On arriving in Guinea in 1998, he said, he realized that drug abuse was a
major problem in the camps, so he and some of his peers decided to do
something about it. “We didn’t want to leave everything to the NGOs,” he
said. “We wanted to do something for ourselves, so we formed an association
to see how we could work with the community.”

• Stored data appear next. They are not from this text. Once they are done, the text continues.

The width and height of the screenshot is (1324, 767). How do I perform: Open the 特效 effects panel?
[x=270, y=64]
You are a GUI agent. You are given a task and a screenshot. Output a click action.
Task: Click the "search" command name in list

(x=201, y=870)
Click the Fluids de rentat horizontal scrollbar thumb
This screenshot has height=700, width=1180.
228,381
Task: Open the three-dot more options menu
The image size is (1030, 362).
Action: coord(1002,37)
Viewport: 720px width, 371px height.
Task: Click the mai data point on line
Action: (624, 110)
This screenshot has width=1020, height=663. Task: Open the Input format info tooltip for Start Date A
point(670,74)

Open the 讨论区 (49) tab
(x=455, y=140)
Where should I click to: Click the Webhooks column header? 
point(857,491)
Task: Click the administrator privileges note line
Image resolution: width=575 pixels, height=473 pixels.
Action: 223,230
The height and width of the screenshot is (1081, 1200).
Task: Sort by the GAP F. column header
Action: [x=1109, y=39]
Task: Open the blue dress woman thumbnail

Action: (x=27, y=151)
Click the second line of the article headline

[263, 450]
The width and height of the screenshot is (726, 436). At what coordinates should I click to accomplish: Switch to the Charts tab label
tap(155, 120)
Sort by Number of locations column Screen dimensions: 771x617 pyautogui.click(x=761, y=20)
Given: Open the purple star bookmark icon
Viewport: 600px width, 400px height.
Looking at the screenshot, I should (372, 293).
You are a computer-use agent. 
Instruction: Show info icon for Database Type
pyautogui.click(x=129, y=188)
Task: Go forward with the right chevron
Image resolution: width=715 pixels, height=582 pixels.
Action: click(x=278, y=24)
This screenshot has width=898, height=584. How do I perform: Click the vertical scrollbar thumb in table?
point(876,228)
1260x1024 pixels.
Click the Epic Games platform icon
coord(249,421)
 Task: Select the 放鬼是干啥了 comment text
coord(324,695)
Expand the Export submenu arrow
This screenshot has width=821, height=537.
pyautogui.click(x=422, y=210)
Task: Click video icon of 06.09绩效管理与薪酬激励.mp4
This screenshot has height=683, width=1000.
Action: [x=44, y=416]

A consultative committee made up of religious leaders, women and other
personalities helped guide the formation of the association, which now has
78 members, 48 male and 30 female. Six Guineans are among them, including
Sassouboye Kamano, who was displaced by cross-border attacks on southern
Guinea in late 200-early 2001. He was in Kissidougou, some 90 km away, when
he heard of the work CAADA was doing and decided to come and join the group,
he said.

CAADA has been raising awareness about drug abuse - as well as STDs and
HIV - through community discussions, role playing and peer counseling.
Sensitisation starts with association members themselves. “To change ideas
we have to change ourselves, so we started with ourselves and then went on
to sensitise others,” Chernoh said.

“Everything here is out of our own effort,” he said with a twinge of pride.
“We done it all by ourselves.”

But sustaining the effort would require assistance, he admits. They need
help to buy equipment such as megaphones to get their message across to more
people. Moreover, keeping young people away from drugs also requires giving
them alternatives.

Many of the young people in the camp come from the diamond mining district
of Kono, “but there are no diamonds in the camp,” Chernoh said. The result,
he added, was hundreds of idle youths extremely vulnerable to the
temptations of marijuana, diazepam or glue, to name a few of the more common
substances abused.

One of the things CAADA did was to persuade some of the carpenters and
tailors in the camp to take on youths as apprentices. However, the number of
artisans who can ply their trade in the refugees camps is small, so the
number of youths they can take on is limited.

What CAADA would like, Chernoh says, is help in the form of
income-generating projects for young people.

Will their fight against drug abuse end when they and the other refugees
pack up their belongings and join the convoys that have been taking their
people back to Sierra Leone? The young psychosocial therapist doesn’t think
so.

“We already have two or three of our members who have gone back to Sierra
Leone,” he says. “I also aim to see how we can continue our work there.”